According to The Guardian of London, Soyinka, with more than 90 nominations, has a strong support to win the seat, held in the past by writers from Matthew Arnold to Seamus Heaney.
He will be competing for the post with Ian Gregson, a poet, literary critic and professor of creative writing at Bangor University who was backed by 54 graduates and Seán Haldane, a poet, award-winning novelist and psychotherapist who ran for the post in 2010, is the final candidate, with 51 backers, just one more nomination above the minimum of 50.
The winner will be announced on Friday, June 19, 2015.
The professor’s duties will include giving one public lecture a term, as well as encouraging “the art of poetry in the university”, and are rewarded with a stipend of £12,000 per annum.
The position was first held by Joseph Trapp in 1708, the professorship, second only in prestige to that of poet laureate, has been filled in the past by Matthew Arnold, Cecil Day-Lewis, WH Auden, Seamus Heaney and Paul Muldoon. The 2009 election saw the acclaimed poet Ruth Padel, the first woman to be elected, resign less than two weeks after securing the post.
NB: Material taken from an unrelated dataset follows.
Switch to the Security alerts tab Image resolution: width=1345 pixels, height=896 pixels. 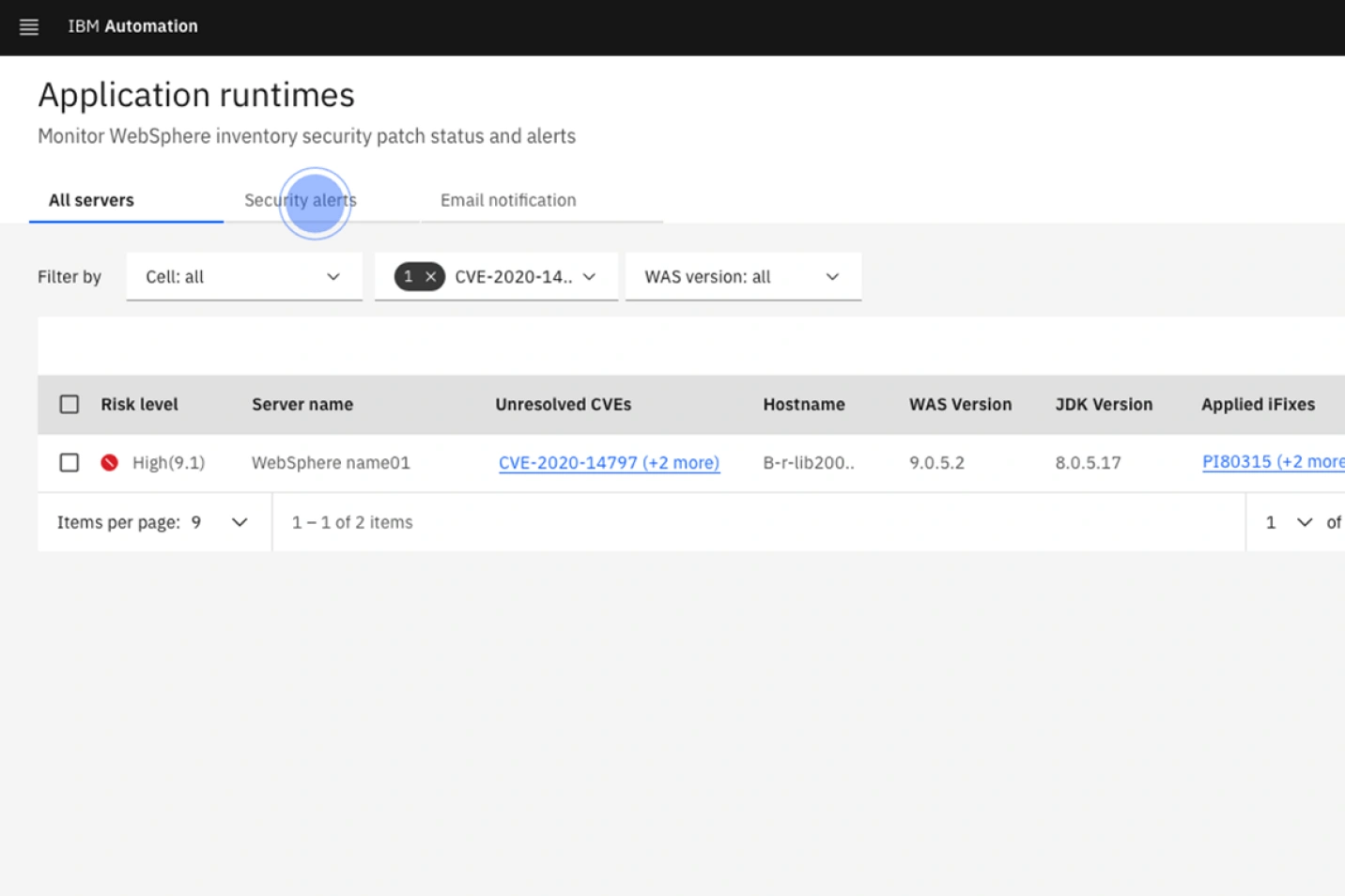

Her departure came after the revelation that she had alerted journalists to allegations of sexual harassment which had been made against her rival for the position, Nobel laureate Derek Walcott. The eminent poet Geoffrey Hill was elected the following year ahead of nine other candidates. Hill, winner of a host of poetry awards, will complete his five-year tenure this summer, with Oxford graduates due to vote on their choice of his successor next month.
81 year old Wole Soyinka, who writes drama, novels and poetry, and won the Nobel in 1986 for his “wide cultural perspective [which] with poetic overtones fashions the drama of existence”, received more than 90 nominations, including votes from writers Melvyn Bragg and Robert Macfarlane.